**Task objective:** Word for word, set down every line of the entries below from the line with "The height and width of the screenshot is (857, 1033)." to the line with "Click the HWiNFO", including both, and no other line.

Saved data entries
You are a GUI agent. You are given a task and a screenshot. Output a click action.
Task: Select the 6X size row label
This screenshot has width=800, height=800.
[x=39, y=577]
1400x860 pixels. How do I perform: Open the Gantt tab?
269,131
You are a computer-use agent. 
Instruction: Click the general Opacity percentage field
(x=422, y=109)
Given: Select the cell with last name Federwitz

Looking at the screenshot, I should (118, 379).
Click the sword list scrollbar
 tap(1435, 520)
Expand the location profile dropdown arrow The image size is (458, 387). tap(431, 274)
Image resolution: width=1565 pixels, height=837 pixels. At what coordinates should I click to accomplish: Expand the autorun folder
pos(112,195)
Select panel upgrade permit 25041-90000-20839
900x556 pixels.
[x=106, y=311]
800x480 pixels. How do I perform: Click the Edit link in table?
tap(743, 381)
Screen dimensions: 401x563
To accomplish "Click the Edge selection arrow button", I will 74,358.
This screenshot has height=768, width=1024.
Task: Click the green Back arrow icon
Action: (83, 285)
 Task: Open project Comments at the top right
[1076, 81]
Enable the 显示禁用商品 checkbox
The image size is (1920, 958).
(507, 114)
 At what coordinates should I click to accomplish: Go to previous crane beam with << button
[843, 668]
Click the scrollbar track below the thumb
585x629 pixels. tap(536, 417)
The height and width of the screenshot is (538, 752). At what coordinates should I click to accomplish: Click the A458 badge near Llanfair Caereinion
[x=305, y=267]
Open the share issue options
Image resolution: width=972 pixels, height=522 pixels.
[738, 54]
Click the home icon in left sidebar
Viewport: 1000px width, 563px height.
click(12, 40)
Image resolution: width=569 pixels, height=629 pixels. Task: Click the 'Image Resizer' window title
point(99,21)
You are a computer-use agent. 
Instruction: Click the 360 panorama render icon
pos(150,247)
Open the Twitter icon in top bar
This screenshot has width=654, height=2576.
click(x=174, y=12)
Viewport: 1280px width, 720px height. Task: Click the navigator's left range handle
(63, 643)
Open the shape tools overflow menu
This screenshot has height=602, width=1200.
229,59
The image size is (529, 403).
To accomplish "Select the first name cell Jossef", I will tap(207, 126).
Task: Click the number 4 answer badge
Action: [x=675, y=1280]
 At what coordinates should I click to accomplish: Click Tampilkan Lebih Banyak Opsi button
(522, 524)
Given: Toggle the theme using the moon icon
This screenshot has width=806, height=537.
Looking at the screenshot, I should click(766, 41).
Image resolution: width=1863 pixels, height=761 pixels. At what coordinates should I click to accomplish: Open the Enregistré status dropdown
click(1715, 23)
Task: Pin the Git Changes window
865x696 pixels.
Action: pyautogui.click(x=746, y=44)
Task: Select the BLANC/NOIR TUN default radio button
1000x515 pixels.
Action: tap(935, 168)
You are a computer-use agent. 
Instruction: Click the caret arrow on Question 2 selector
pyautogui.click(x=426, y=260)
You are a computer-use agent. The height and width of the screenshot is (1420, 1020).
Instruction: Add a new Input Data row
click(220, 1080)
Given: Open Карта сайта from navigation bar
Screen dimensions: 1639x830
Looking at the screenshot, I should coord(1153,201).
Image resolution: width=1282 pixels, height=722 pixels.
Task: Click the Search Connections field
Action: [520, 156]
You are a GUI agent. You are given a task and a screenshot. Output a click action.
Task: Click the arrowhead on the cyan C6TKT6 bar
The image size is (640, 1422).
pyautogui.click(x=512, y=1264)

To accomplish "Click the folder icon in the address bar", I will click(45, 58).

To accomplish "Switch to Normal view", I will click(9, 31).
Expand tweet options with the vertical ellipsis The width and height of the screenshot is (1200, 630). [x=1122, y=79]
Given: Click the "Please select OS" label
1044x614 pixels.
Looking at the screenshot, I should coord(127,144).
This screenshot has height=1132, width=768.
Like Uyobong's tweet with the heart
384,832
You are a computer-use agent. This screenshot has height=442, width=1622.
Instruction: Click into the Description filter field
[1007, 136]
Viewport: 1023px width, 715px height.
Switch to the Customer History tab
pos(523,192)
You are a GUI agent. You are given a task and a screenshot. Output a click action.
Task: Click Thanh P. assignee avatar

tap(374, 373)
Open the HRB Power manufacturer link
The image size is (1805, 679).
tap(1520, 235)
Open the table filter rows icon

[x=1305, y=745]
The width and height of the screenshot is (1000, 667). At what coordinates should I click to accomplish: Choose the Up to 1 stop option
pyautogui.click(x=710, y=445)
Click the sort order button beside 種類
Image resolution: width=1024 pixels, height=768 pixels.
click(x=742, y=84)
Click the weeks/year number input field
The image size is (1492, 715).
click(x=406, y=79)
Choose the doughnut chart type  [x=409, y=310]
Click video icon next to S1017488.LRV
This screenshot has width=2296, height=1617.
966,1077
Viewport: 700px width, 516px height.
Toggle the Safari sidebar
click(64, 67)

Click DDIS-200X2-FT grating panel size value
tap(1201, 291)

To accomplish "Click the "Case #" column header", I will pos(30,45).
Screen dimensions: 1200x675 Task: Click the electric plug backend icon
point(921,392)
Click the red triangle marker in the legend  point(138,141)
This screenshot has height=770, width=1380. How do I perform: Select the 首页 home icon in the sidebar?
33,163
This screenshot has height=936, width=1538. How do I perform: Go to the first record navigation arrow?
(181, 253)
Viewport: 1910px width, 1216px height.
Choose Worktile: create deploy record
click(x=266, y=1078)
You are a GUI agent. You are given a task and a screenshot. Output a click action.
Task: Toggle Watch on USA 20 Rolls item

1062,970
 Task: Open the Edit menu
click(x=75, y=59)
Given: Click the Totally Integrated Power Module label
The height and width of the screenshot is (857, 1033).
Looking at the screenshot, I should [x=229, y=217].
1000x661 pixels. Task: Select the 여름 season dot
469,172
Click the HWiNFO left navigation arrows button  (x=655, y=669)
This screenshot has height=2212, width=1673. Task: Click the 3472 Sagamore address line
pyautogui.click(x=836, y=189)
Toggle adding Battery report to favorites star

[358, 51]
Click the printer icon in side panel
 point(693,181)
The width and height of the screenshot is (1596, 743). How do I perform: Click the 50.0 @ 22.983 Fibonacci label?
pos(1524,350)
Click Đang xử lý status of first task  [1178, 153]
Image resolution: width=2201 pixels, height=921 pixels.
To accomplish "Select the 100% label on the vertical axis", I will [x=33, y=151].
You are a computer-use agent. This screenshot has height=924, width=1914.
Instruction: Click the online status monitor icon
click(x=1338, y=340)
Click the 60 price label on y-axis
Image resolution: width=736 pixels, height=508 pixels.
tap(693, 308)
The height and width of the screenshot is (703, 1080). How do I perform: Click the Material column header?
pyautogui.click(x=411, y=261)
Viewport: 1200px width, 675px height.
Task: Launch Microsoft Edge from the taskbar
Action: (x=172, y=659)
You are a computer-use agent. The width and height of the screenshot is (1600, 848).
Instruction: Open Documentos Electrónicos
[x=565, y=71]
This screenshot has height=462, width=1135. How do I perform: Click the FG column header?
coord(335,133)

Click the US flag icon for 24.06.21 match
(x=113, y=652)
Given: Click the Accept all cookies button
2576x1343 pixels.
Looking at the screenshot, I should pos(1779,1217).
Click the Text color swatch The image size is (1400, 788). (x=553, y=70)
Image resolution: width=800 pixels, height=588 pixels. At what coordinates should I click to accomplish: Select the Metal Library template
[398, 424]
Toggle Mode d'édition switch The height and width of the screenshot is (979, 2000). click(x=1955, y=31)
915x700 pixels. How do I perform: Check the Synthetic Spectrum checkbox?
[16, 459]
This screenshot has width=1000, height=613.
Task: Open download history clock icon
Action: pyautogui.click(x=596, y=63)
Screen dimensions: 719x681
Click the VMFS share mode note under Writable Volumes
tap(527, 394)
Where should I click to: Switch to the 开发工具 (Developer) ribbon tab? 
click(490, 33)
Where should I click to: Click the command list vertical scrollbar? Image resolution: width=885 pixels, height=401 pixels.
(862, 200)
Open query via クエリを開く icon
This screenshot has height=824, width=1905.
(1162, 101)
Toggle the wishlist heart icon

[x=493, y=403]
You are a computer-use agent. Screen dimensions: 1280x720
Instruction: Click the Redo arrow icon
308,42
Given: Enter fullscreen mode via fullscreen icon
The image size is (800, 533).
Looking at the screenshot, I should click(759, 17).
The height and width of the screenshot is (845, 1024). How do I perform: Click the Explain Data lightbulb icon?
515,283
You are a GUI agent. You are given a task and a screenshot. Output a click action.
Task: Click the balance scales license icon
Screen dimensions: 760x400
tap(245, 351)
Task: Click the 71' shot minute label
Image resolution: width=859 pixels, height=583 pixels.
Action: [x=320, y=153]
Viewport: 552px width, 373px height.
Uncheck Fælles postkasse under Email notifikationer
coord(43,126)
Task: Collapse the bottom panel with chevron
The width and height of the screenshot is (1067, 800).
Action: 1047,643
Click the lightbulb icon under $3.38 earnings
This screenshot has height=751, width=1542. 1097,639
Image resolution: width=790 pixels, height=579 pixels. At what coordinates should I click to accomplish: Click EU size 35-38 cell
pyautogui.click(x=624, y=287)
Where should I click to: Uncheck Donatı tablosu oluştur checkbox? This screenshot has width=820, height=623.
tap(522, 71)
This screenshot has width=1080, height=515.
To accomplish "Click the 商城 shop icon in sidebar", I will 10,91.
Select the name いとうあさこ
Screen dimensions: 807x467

**Exercise result:**
The height and width of the screenshot is (857, 1033).
Looking at the screenshot, I should [x=229, y=217].
1000x661 pixels. Task: Select the 여름 season dot
469,172
Click the HWiNFO left navigation arrows button  (x=655, y=669)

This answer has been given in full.